EXERCISE INSTRUCTIONS:
1. In the comment thread on federal spending and Obama, how much federal spending per dollar of federal taxes paid puts a state among the "worst" states?
2. Carry on the comment thread on federal spending and Obama from its last line.

EXTRACTED TEXT:
****
Based on The Tax Foundations #’s that would leave us going NJ, NV, CT, NH, MN, IL,
DE, CA, NY, CO, MA, WI, WA, MI, OR, TX, FL, RI … notice a little trend in those
states that received less federal $ per $ in federal taxes???
Who did 17 of the 18 vote for President – Obama?
19 of the 25 “worst” states (States recieving more than $1.10 in Federal spending
per $1.00 in Federal Taxes paid), who did 19 of those 25 vote for? … McCain!!!!
You might call it rewarding people who voted for Obama, but I would call it
rewarding the people who have financed the welfare states that exists in Red State
America!
January 29th, 2009 at 1:39 am
I guess what annoys me about all the triumphalism in this thread is that people are acting like this is a nonstop campaign, where the only goal is to win the day or the news cycle. To put it another way, it seems to me that to say this is a good move, you have to argue that things would be worse without the cut provisions—either because they were bad provisions or because they would have led to an unacceptable political consequence. I don’t see it from here, but I’m willing to listen. Just to say “Obama sacrificed these valuable measures to win and it’s AWESOME!” is insufficient.
DTM, your points about the bill including more spending seem to miss the point, which is that it’s not clear why the Democrats couldn’t have that and the birth control and the Mall. Were Republicans going to vote against it twice? At the very least, why not hang onto those for bargaining chips on the Senate version, to prevent other compromises?
January 29th, 2009 at 2:34 am
Were Republicans going to vote against it twice?
Were they going to dick about for two weeks, grabbing all the cablenews airtime like a high-speed chase, and have moron anchors parrot them? Yeah. It’s the GOP that’s treating this as a win-the-day thing.
****
DATA PROVIDED:
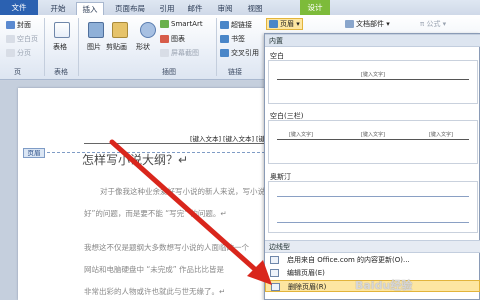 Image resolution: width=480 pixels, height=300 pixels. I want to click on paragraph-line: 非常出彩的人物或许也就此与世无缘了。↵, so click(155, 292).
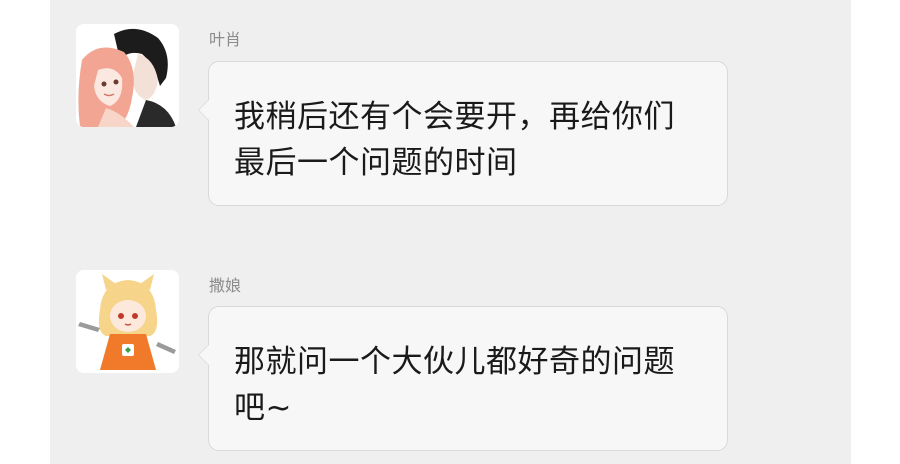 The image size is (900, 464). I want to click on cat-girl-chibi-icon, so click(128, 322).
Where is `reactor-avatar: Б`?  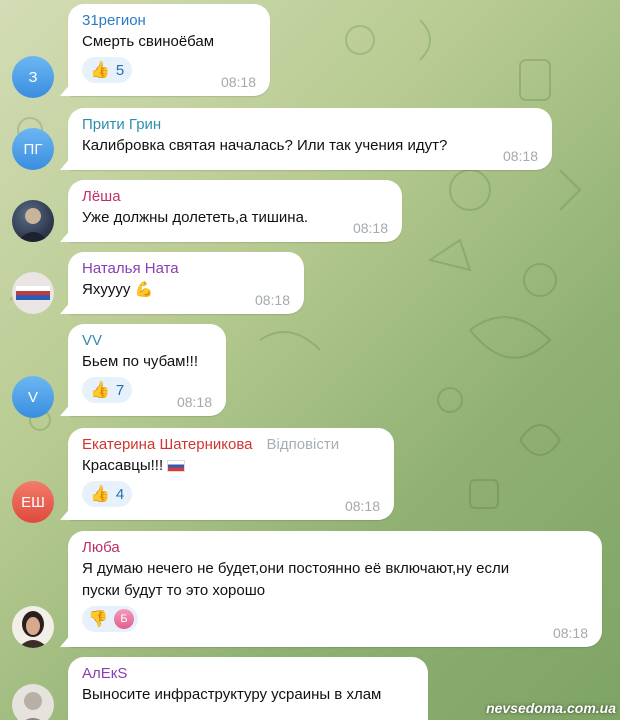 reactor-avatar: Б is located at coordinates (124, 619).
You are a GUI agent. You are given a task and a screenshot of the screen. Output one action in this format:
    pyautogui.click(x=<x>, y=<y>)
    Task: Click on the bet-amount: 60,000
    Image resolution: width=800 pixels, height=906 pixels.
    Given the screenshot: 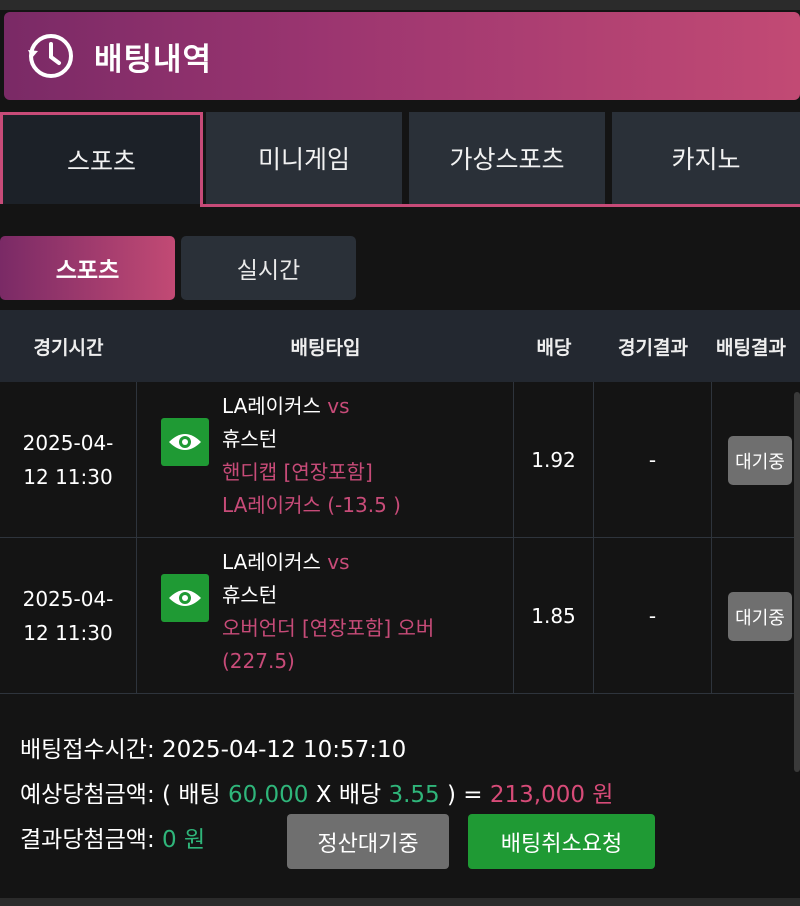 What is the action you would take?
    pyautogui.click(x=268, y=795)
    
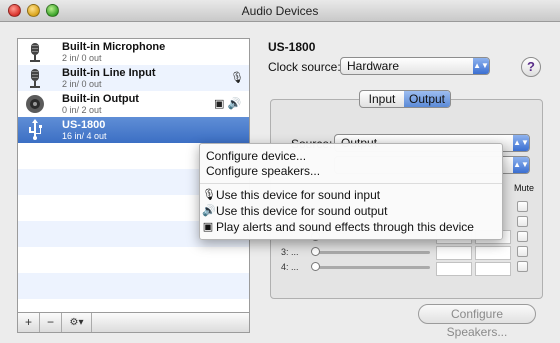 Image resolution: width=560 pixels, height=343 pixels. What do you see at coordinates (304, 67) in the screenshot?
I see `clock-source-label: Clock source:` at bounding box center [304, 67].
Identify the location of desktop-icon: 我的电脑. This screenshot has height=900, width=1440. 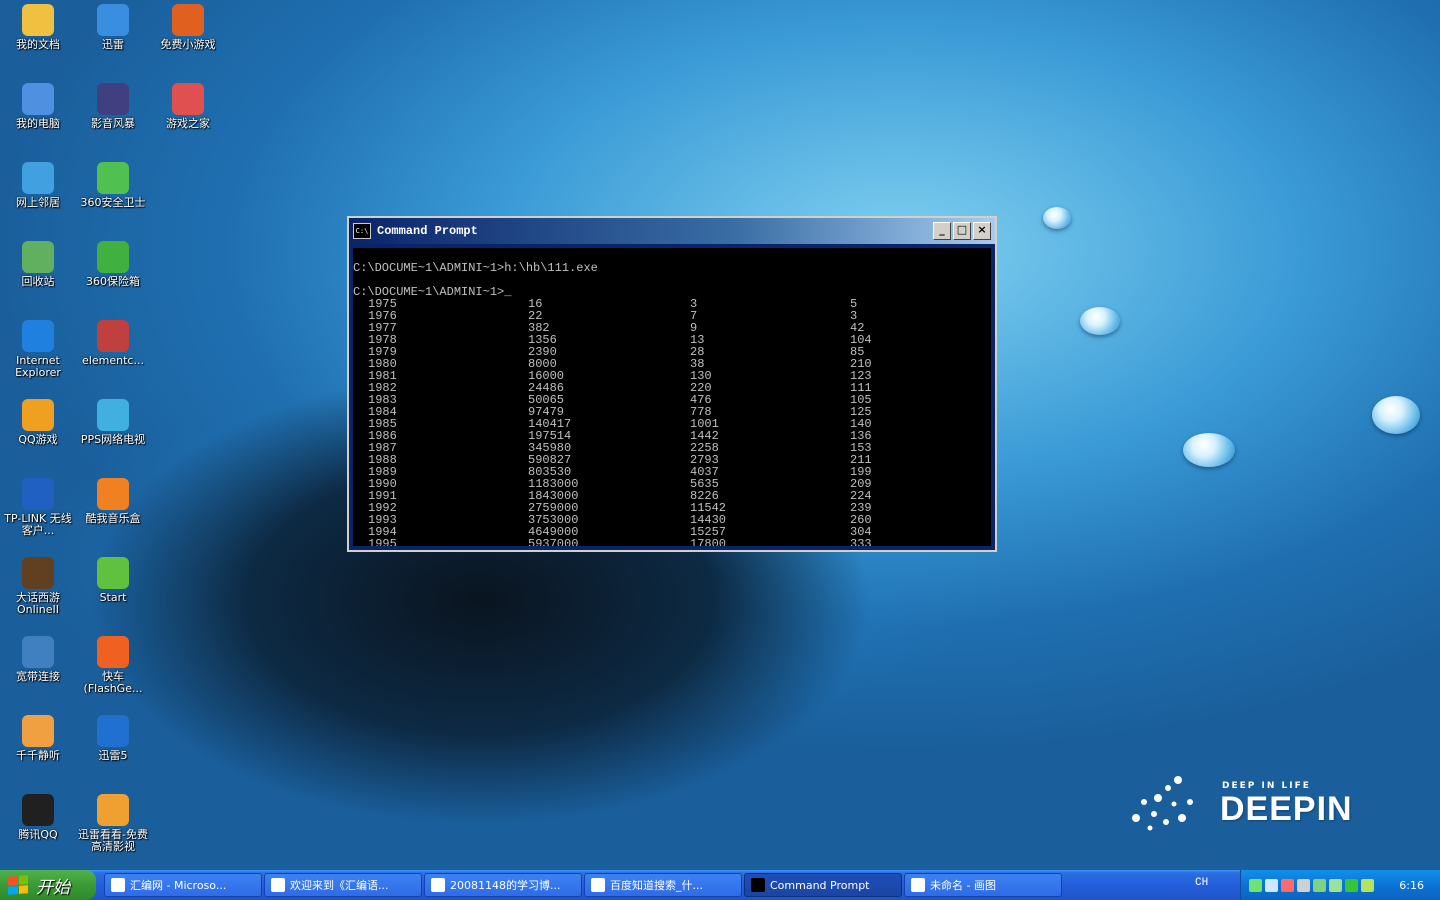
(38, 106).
****
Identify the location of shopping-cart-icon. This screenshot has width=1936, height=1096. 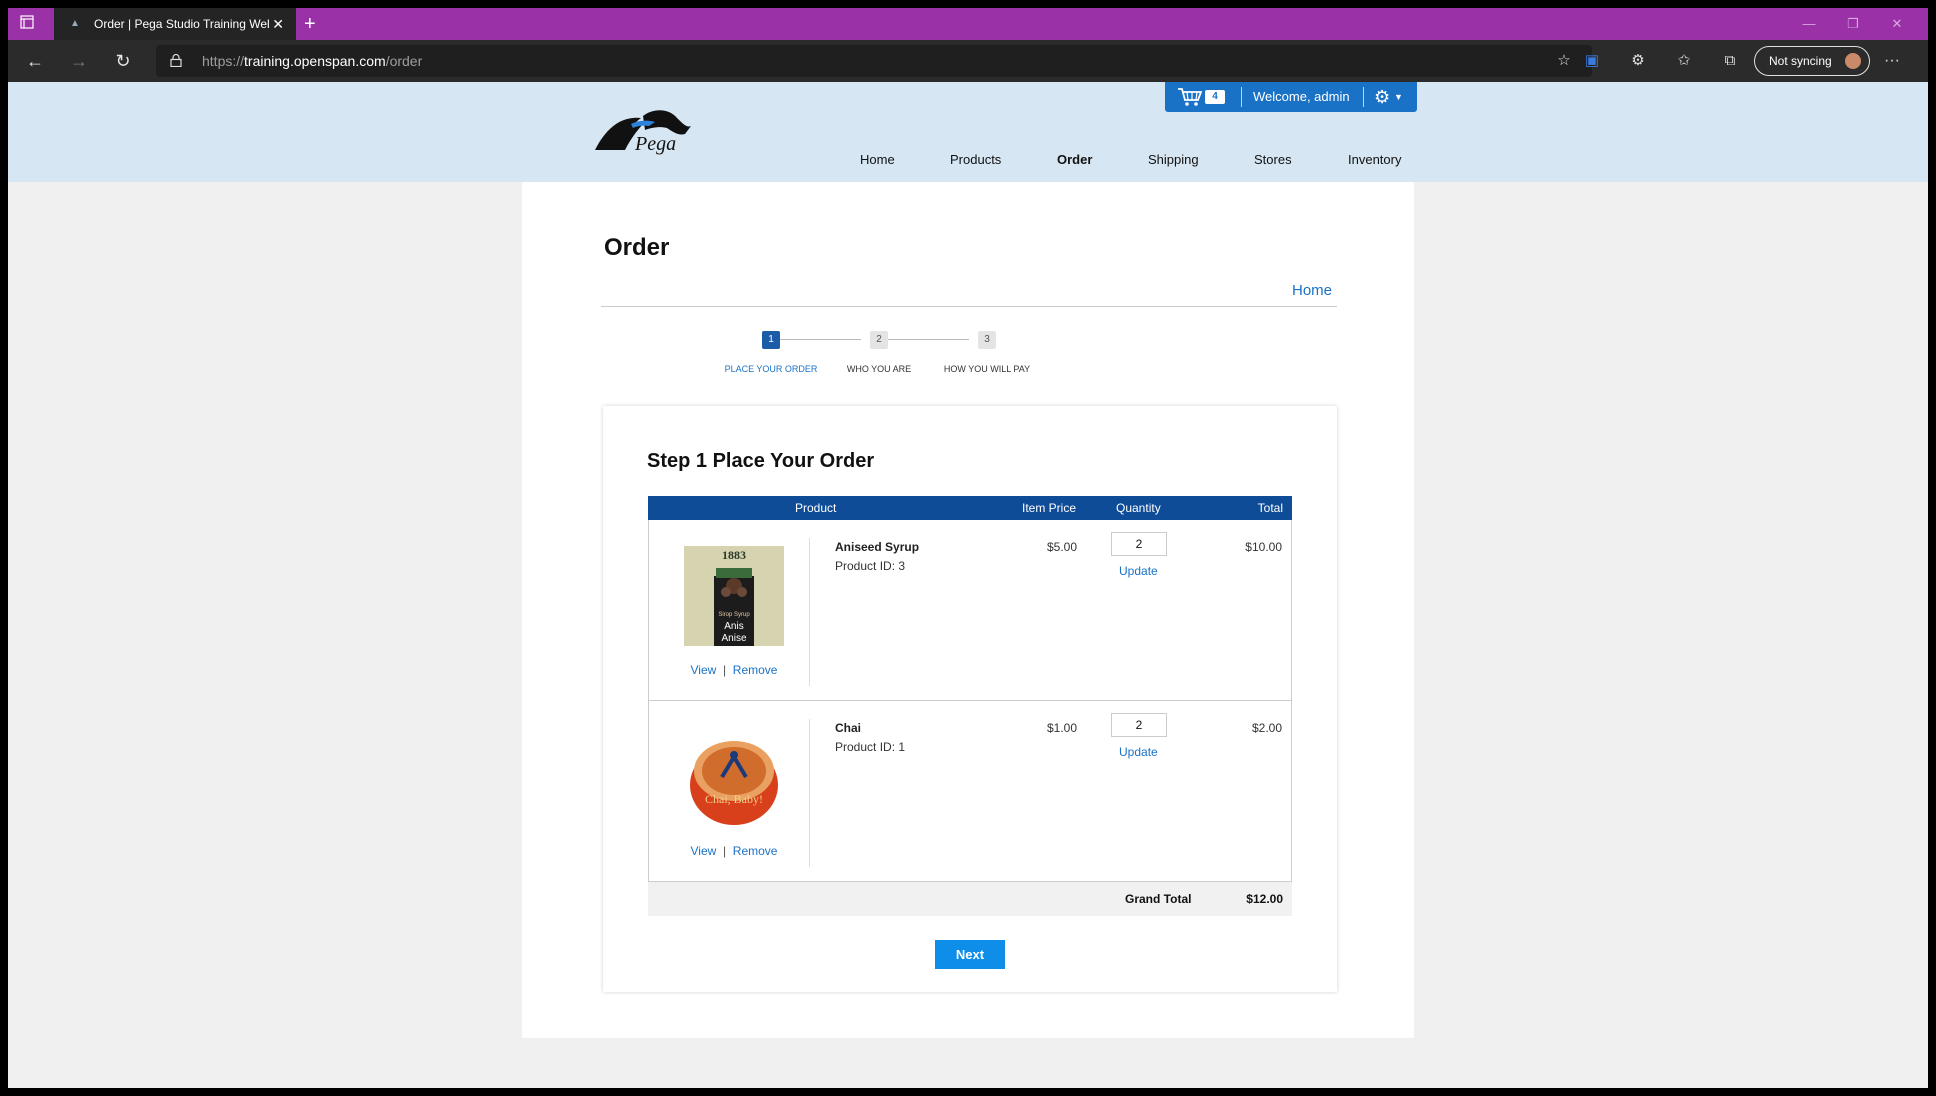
****
EXPECTED RESULTS:
1. More than $1.10 in federal spending per $1.00 in federal taxes paid.

2.
Obama talked about bipartisanship. He reached out to the GOP, and they’ve behaved like dicks. Not one vote on the package, which makes them the ideologues and obstructionists. You’d think that Boner-man would have been smart enough to release perhaps a dozen votes from the GOP conference to make the tactic look less obvious. As Al Giordano puts it, this was the running play to allow the passing play, given that the past two House cycles have seen moderate GOPpers leave and Blue Dogs come in, and Blue Dogs are often dumber than moderate GOPers.
January 29th, 2009 at 2:36 am
Evil Twin:
Morons like Glaivester, a die hard supporter of slaughtering innocents abroad.
Don’t call me names unless you are smart enough to actually research my positions. What the hell is “Evil Twin” talking about? When have I ever supported slaughtering innocents abroad? I hate the Iraq War and have spoken against it many times. I hate Bush as well.
Given the incredibly cheap “loan” the working class have given the well-to-do, there is really no reason why this tax rebate should come out of the trust fund.
If it doesn’t come out of the “trust fund,” then it isn’t a Social Security tax cut, so any portion that is refundable is not actually a tax cut. As long as people are going to argue that the “trust fund” is real because we can always raise taxes to the general fund to pay it back, then the “trust fund” should be calculated accurately, by not counting money that was rebated as a cut in some other tax if the rebate exceeded what the person was paying in non-payroll taxes.
Think of it as a very tiny bit of payback for fucking the economy so badly Glaivester.
Again, please explain yourself and refrain from assuming that I have any connection to “movement conservatism.”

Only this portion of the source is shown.